#### [The problem]
From the article on Berkeley's natural gas pipeline ban, copy the passage word for word from "Whether you are" up to and including "ban gas appliances.".

#### [Extract]
- - - - - - -
Federal Law Preempts Berkeley’s Natural Gas Pipeline Ban

Whether you are a James Beard Award-winning chef or a self-taught home cook dreaming of that shiny new gas stove, you can rest somewhat easier. The U.S. Court of Appeals for the Ninth Circuit has ruled that the federal Energy Policy and Conservation Act (ECPA), 42 U.S.C. § 6297(c) preempts the City of Berkeley, California’s 2019 regulation prohibiting the installation of natural gas piping in new buildings.

On April 17, 2023, the court of appeals issued an opinion in California Restaurant Association v. City of Berkeley, No. 21-16278, reversing a lower court decision and finding that ECPA “expressly preempts state and local regulations concerning the energy use of many natural gas appliances, including those used in household and restaurant kitchens.” Berkeley’s ordinance, similar to those proposed elsewhere, did not ban gas appliances.

Instead, the city prohibited installation of natural gas piping extending from the local distribution company’s facilities into new buildings, making the use of gas appliances in such buildings impossible. Prohibition of Natural Gas Infrastructure in New Buildings, Berkeley Mun. Code § 12.80.040(A). The stated purpose of the ordinance was to “eliminate obsolete natural gas infrastructure and associated greenhouse gas emission in new buildings where all-electric infrastructure can be most practicably integrated, thereby reducing the environmental and health hazards produced by the consumption and transportation of natural gas.” Id. at § 12.80.010(H).
- - - - - - -
#### [Raw data]
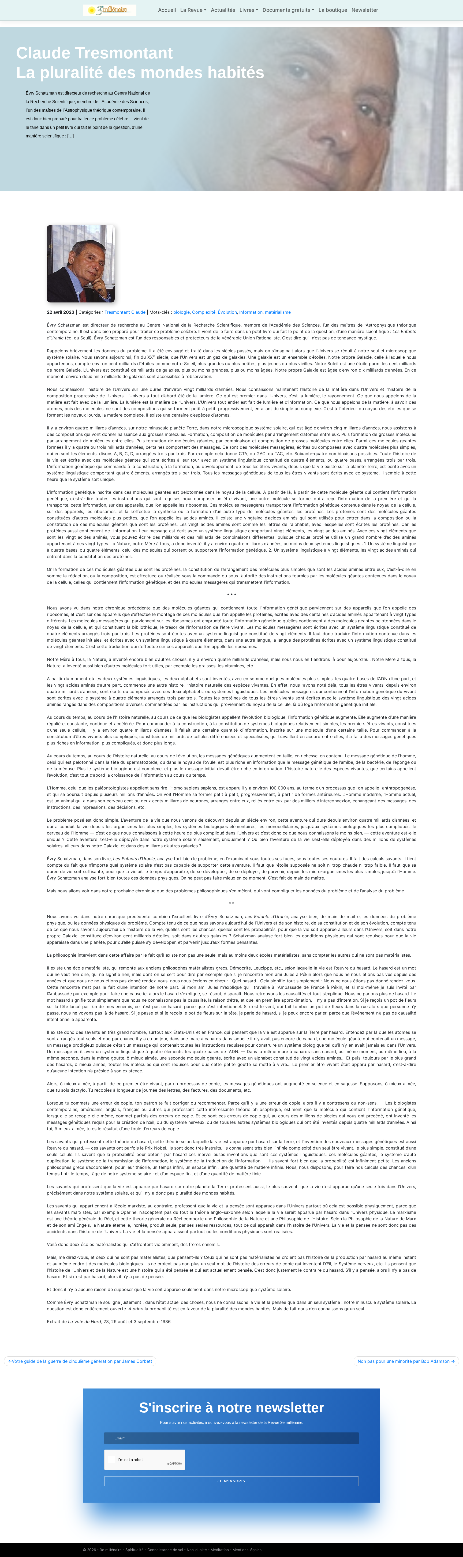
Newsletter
- - - - - - -
#### [Result below]
Whether you are a James Beard Award-winning chef or a self-taught home cook dreaming of that shiny new gas stove, you can rest somewhat easier. The U.S. Court of Appeals for the Ninth Circuit has ruled that the federal Energy Policy and Conservation Act (ECPA), 42 U.S.C. § 6297(c) preempts the City of Berkeley, California’s 2019 regulation prohibiting the installation of natural gas piping in new buildings.

On April 17, 2023, the court of appeals issued an opinion in California Restaurant Association v. City of Berkeley, No. 21-16278, reversing a lower court decision and finding that ECPA “expressly preempts state and local regulations concerning the energy use of many natural gas appliances, including those used in household and restaurant kitchens.” Berkeley’s ordinance, similar to those proposed elsewhere, did not ban gas appliances.